Niemand anders als ausgerechnet Pierre, Meister Adoys rechte Hand, hatte ihm das Leben gerettet. In langsamer Bewegung senkte er den Stab, über den sich Kei schon vorhin gewundert hatte, von seinem Mund. Jetzt erkannte Kei den Stab als Blasrohr. Es war eines dieser Blasrohre, von denen er aus Tiersendungen wusste, dass Tierärzte mit ihnen Spritzen und Betäubungspfeile auf wilde Tiere schossen.

Aber warum hatte Pierre die Leute von K.R.O.S.S. angegriffen? Sie standen doch auf derselben Seite, dachte Kei. Oder hatte sich das Blatt nun gewendet, da er erfahren hatte, dass K.R.O.S.S. keine Befehle von Meister Adoy entgegennahm?
 

„Hast du sie umgebracht?“ fragte Ryu mit leisem, aber entschlossenem Ton.

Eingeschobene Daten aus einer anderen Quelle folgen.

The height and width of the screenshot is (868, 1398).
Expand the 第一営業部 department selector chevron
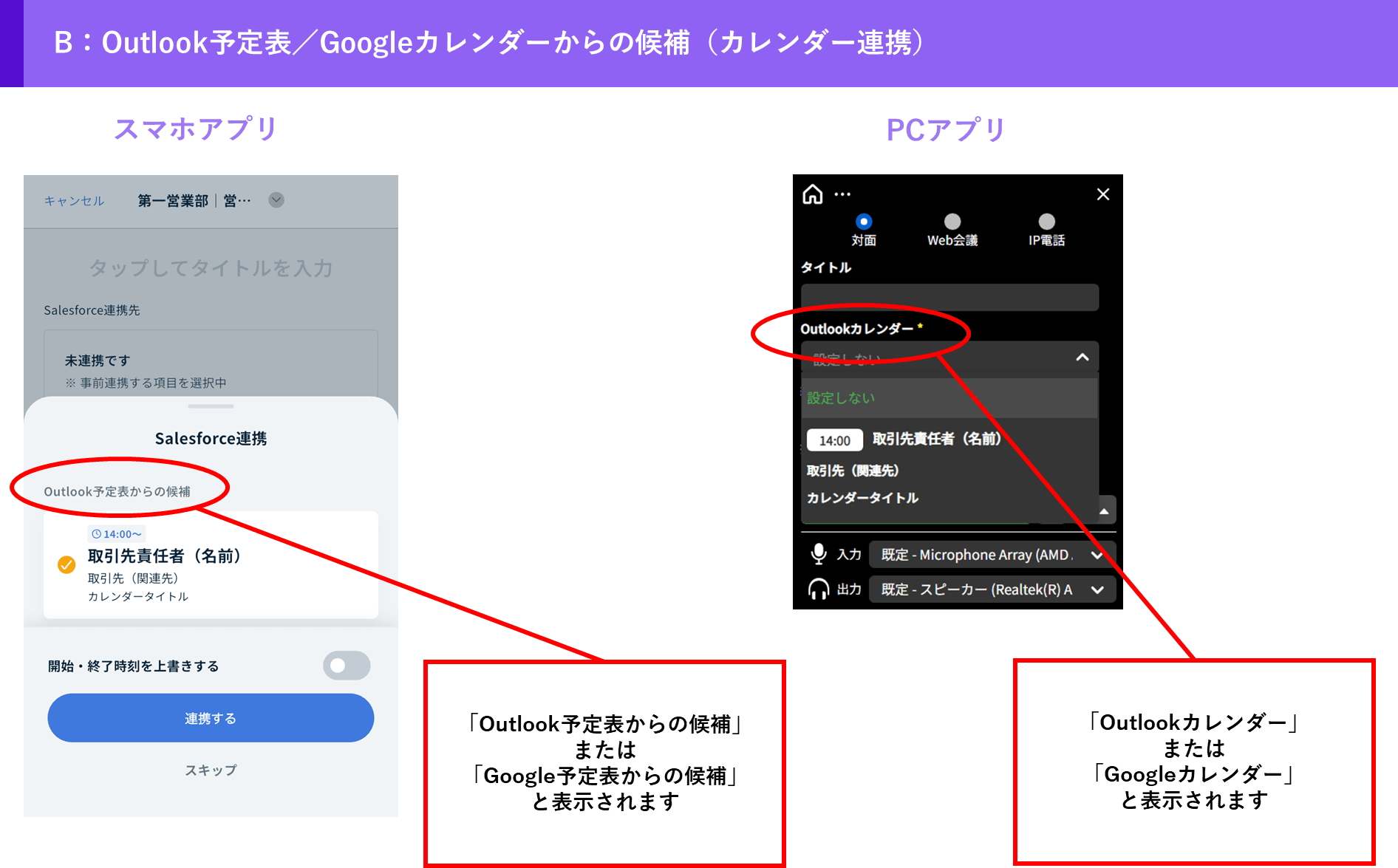coord(276,200)
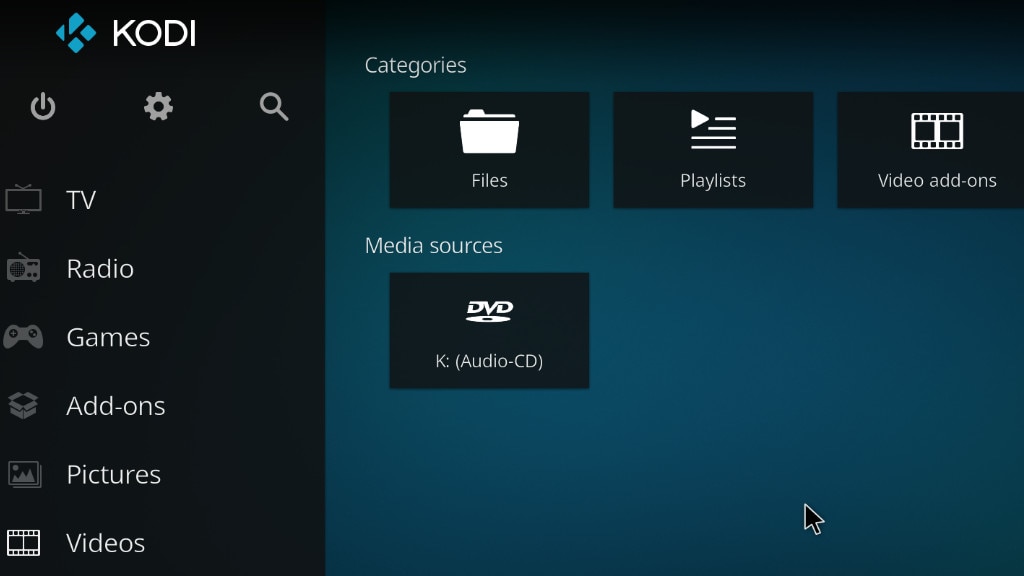Click the TV screen icon

[23, 199]
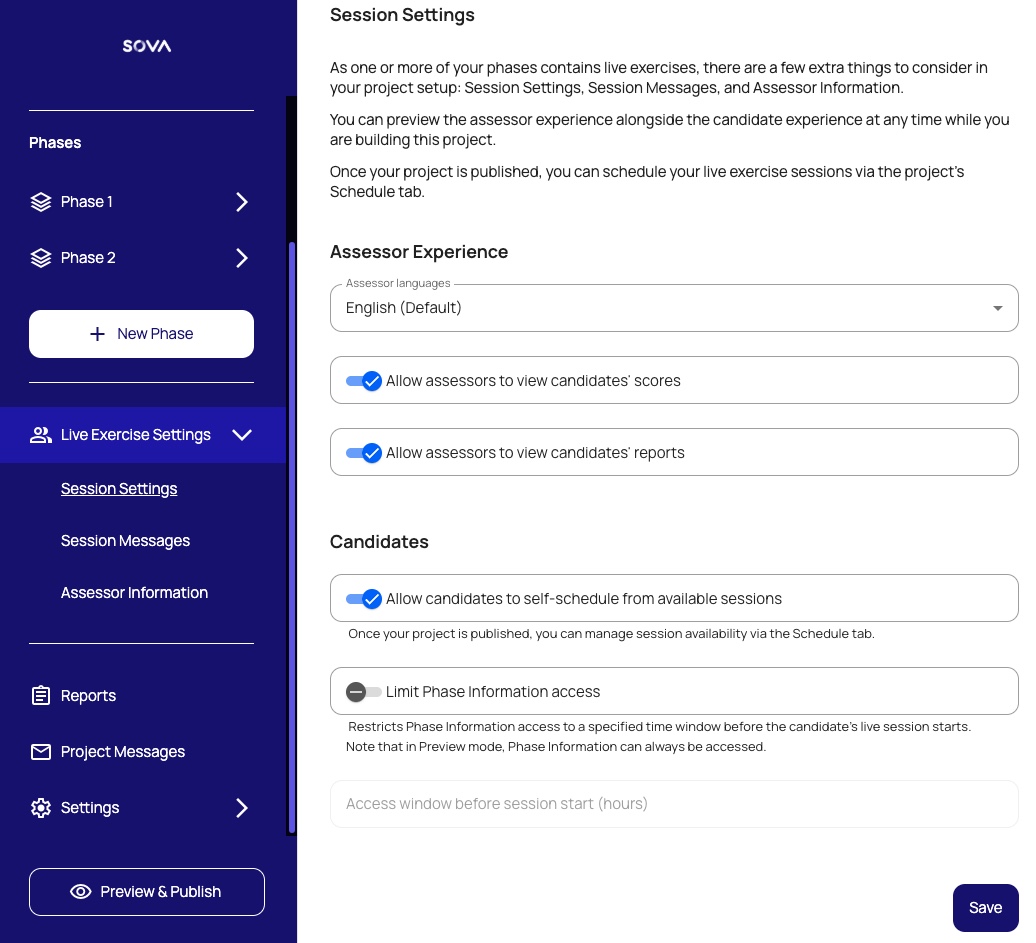Go to Assessor Information
1036x943 pixels.
[x=134, y=593]
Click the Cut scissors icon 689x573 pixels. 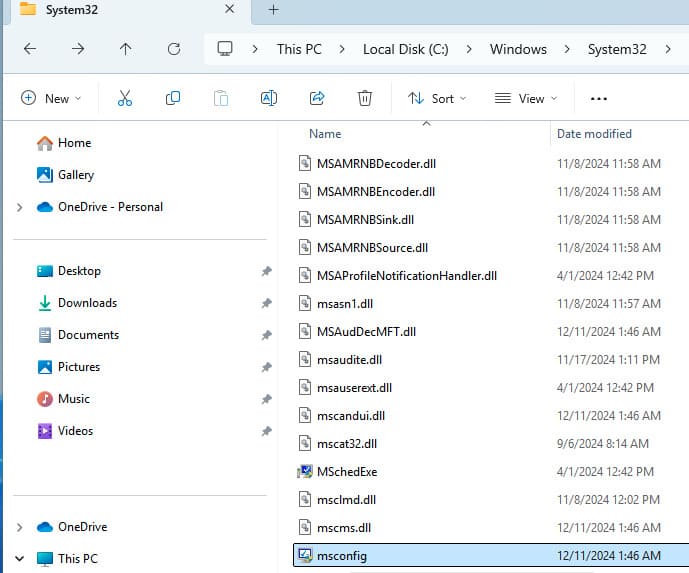click(x=124, y=98)
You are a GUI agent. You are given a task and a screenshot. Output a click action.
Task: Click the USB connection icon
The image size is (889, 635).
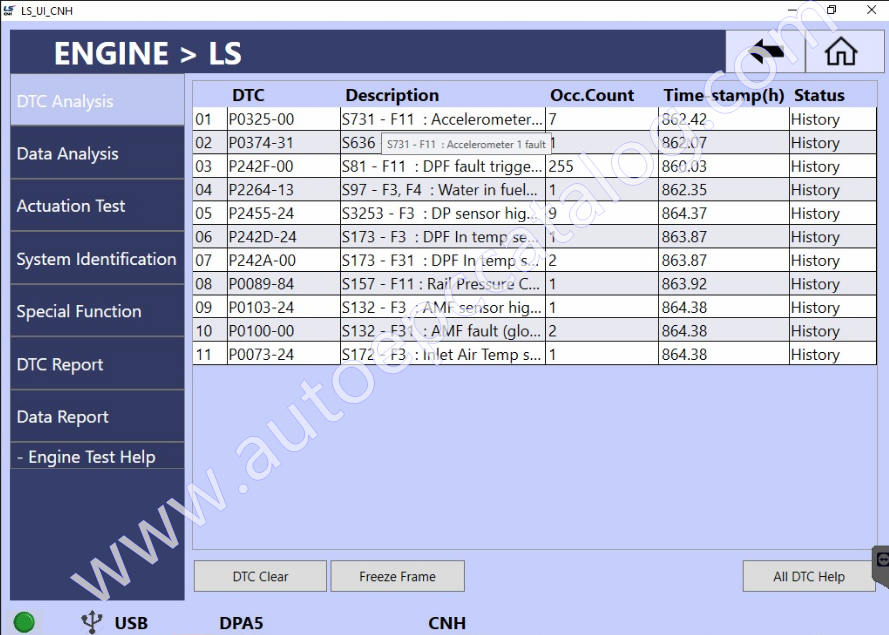pos(92,622)
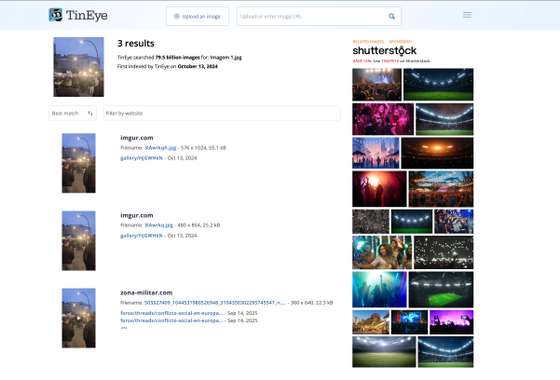The image size is (560, 380).
Task: Click the searched query image thumbnail
Action: point(79,67)
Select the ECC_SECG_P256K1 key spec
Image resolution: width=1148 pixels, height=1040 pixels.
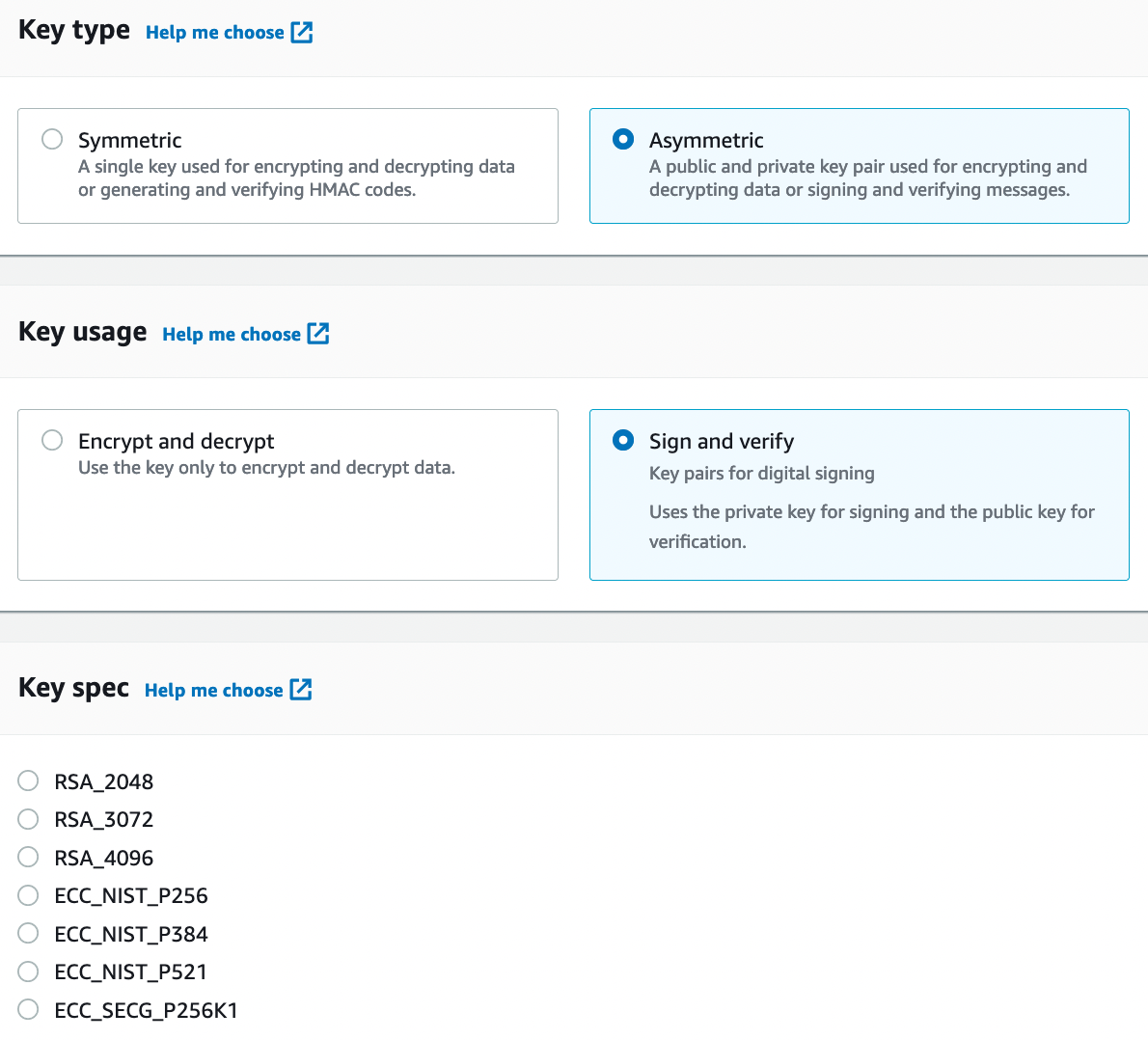(x=28, y=1008)
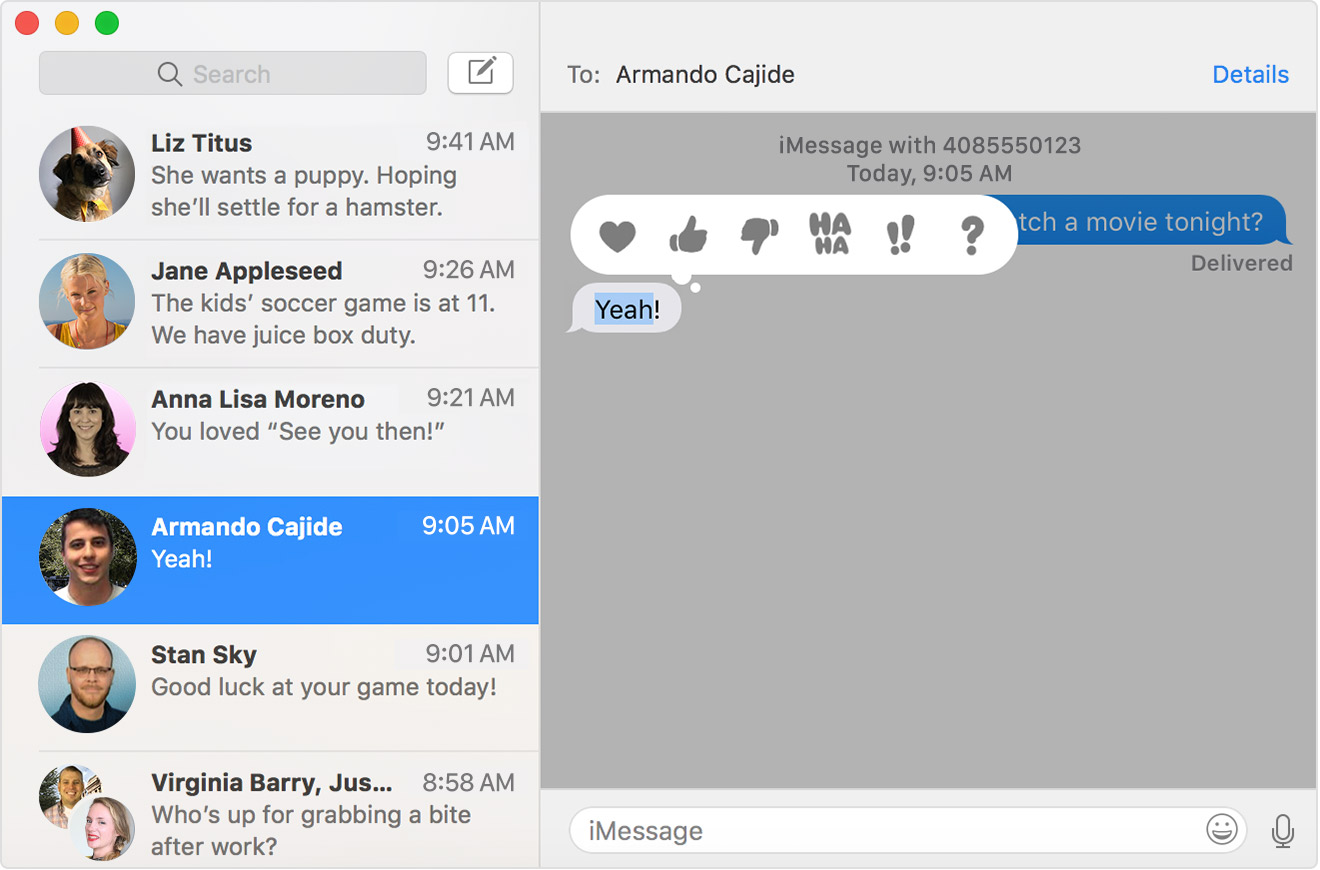Pick the Ha Ha Tapback reaction
The height and width of the screenshot is (870, 1320).
coord(830,234)
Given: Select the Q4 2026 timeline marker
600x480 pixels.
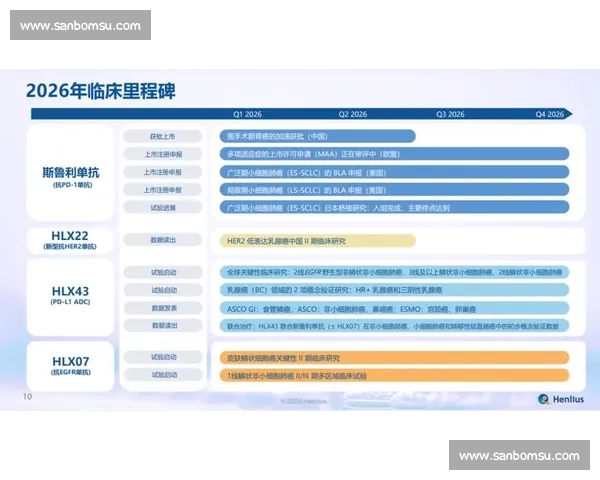Looking at the screenshot, I should (549, 114).
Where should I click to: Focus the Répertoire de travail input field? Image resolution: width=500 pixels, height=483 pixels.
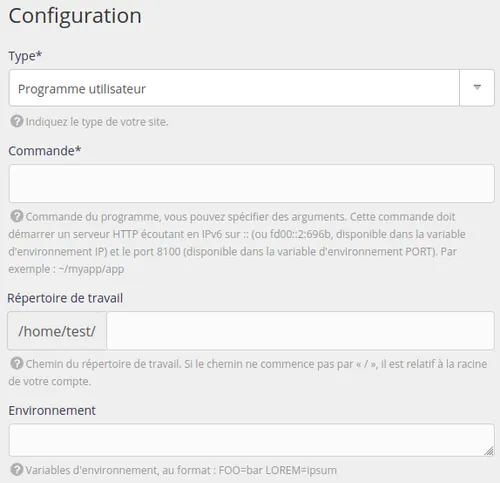coord(300,331)
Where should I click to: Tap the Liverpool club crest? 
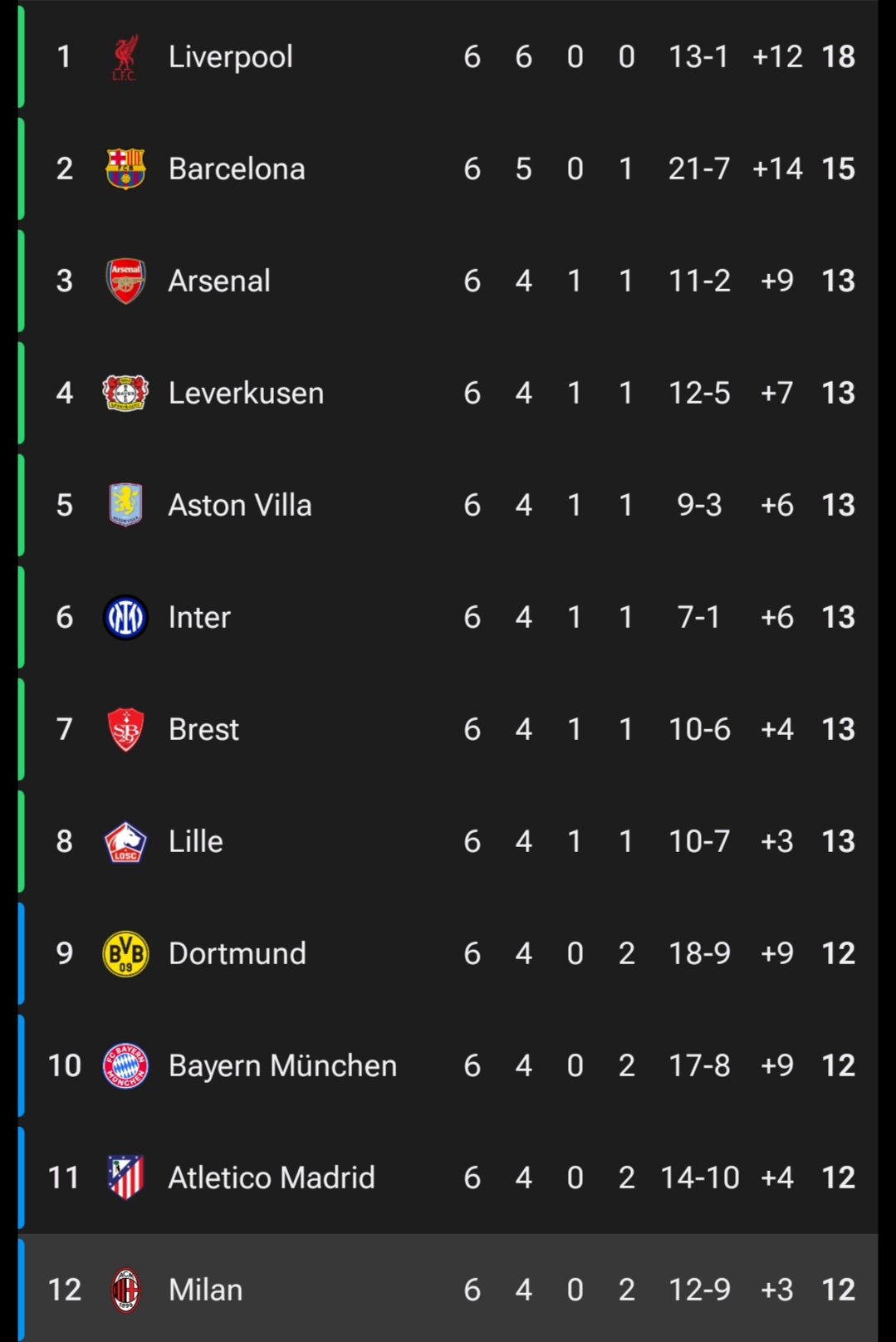click(x=125, y=56)
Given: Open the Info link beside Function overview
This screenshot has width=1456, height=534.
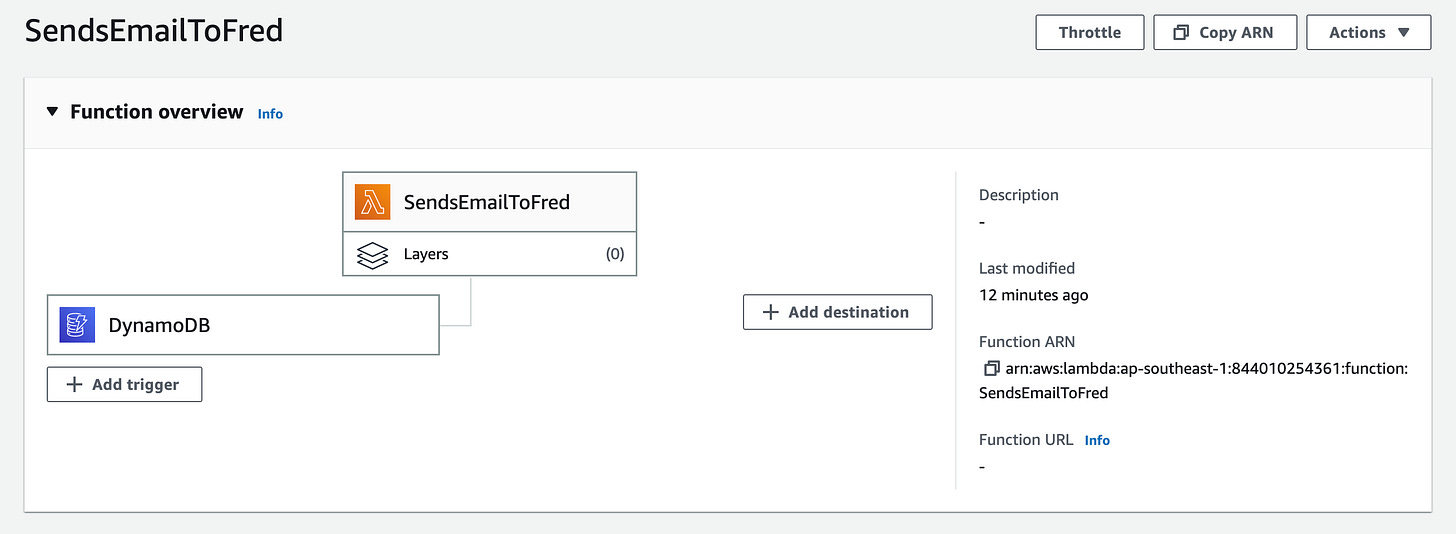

Ryu und Kiku waren inzwischen beide wieder in ihre eigenen Körper zurückgekehrt. Gegen Kikus Protest hatte Ryu sich mit einiger Mühe aufgesetzt. Seine Miene war jedoch schmerzverzerrt. Noch immer presste Kiku besorgt ihre zusammengerollte Jeansjacke auf die Schussverletzung an Ryus rechter Seite.

„Ah non alors! Es waren nur Betäubungspfeile. Die beiden werden für die nächsten drei bis vier Stunden schlafen. Isch weiß wirklisch nischt wie oft isch noch sagen soll, dass isch niemanden umbringen könnte.“

„Langsam widersprichst du dir, Pierre. Du hast doch vorhin selbst gesagt, dass du Lan umbringen wolltest.“

Für einen Augenblick senkte Pierre nachdenklich den Blick. Mit dem Blasrohr in seiner Hand tippte er gedankenverloren gegen seinen Stiefel. Dann fing er an, leise zu lachen.

„Ah oui… Lan, das ist etwas anderes… Übrigens ist mir eingefallen, dass isch vor’in komische Geräusche aus dem ersten Stock ge‘ört habe, als isch draußen gewartet ‘abe. Möglischerweise war es Lans Büro, denn das Fenster dort zeigt fast direkt ‘inaus auf den Vorgarten. Wenn ihr die reschte Seite der Treppe ‘hinauf geht, ist es die vierte Tür auf der Stirnseite.“

„Was hast du gehört?“

„Kann isch nischt sagen. Maschinen und Stimmen. Isch weiß es nischt. Vielleischt irre isch misch auch und es waren nur ‘andwerker. Zu diesem Zeitpunkt wusste isch auch weder, dass es Lans Büro sein könnte, noch dass Lan verschwunden ist. Des’alb ‘ab isch mir nischts weiter gedacht.“

Kei hätte nicht gezögert, sofort die Treppe hinaufzurennen, auch wenn ihn ein bisschen abschreckte, dass er dabei erst über die gruselig züngelnde Antoinette und dann auch noch über den betäubten Suzumaru steigen musste. Er wäre sofort Pierres Hinweis gefolgt und hätte Lan gesucht. Aber Ryu kam Pierres unerwarteter Sinneswandel mehr als verdächtig vor.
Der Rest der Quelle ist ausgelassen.